This was my first week back at EBCL following almost three weeks away. The place still looks very green, thanks to what I am told have been unusual amounts of rain for this time of year. Wild flowers aren't as dramatically abundant as before, but there are some new ones around and there is still a pretty good show. As you might imagine, the vacation season is heating up with the weather and there is now a volley ball court complete with tons of imported sand on the city's central square (Place de la Comedie).

Franck Hérard was in Italy this week, having taken citrus longhorned beetle infested sentinel trees for exposure to potential natural enemies. The Italian government has cut many trees infested with this invasive beetle, making it necessary to intentionally expose infested saplings in order to make the collections. Franck has an Italian master's student from the University of Milan working with him until the end of September, Valeria Todeschini. René Sforza was in Turkey, again looking for natural enemies of medusahead rye. He also had a master's student arrive, Camille Towney, from Sandy Smith’s lab at the University of Toronto. She has already set up a field trial with Vincetoxicum.

On 10 June, Marie-Claude Bon attended a special session of the General Assembly of Agropolis International, the umbrella organization of Montpellier that includes many national French institutes. EBCL is a member of Agropolis and was therefore entitled to an official vote on the question of whether or not to admit INSERM, the French national medical research institute. INSERM was admitted unanimously, creating a new direction for Agropolis toward the implications of agriculture on human health, particularly in the area of nutrition. Marie-Claude also heard about Montpellier's bid to become the location for CGIAR's main offices, which includes providing a new building. It was gratifying to see that the brochure describing the advantages of Montpellier included the mention of USDA as one of the principal international partners in Agropolis. Agropolis International maintains a web site with significant summary publications on agricultural themes, most recently on GIS and on the partnership with Brazilian Labex. You can download English versions from www.agropolis.fr.

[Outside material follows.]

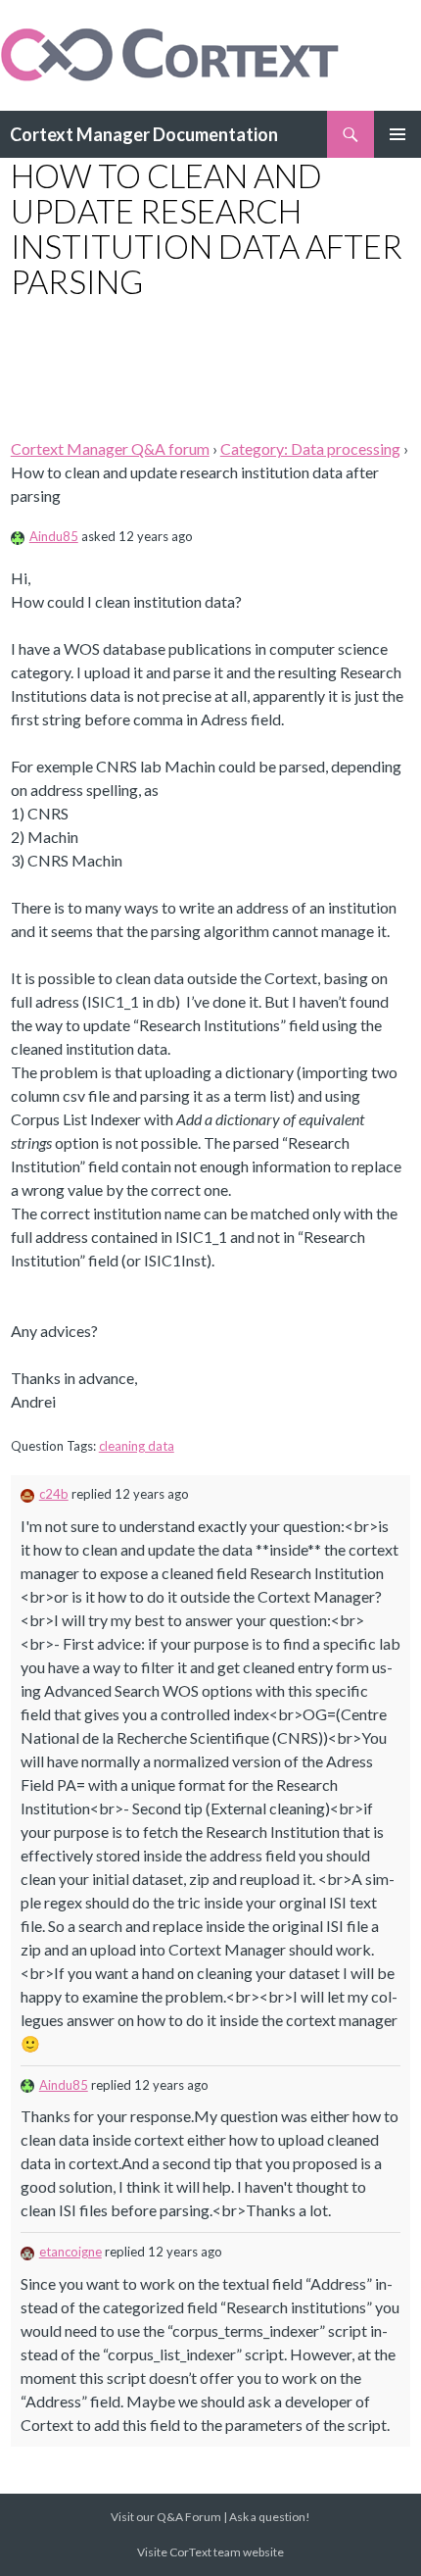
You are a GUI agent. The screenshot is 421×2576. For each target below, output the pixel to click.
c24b (54, 1494)
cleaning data (136, 1446)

Dominique Coutinot returned from a very successful trip to Morocco. He attended the 7 thCongress of the Moroccan Association of Plant Protection, where he was able to strengthen old contacts and make new ones. He presented two papers, one on biological control of Lygusbugs and the other on international regulations concerning biological control. Following the conference, he did collections in collaboration with Moroccan counterparts in the northern and southern parts of the country. These collections produced several significant results, including new country records and first collections of Lygusin Morocco from one of its weedy hosts, Chenopodium album. The Lygusnymphs are in the EBCL quarantine this weekend, hopefully resulting in some new populations of Peristenus braconid parasitoids. Dominique also received the official certificate from the French Civil Aviation Directorate, granting EBCL a new permit number good until 30 June 2014 that updates the agreement according to European Union standards.

Hope you all have a good week.

 

Daniel A. Strickman, Ph.D.

Interim Director, European Biological Control Laboratory (26 Apr - 28 Sep 2010), Montpellier, France, tel: +33-4-99-62-3020.

Acting Director, Overseas Biological Control Laboratories.

National Program Leader.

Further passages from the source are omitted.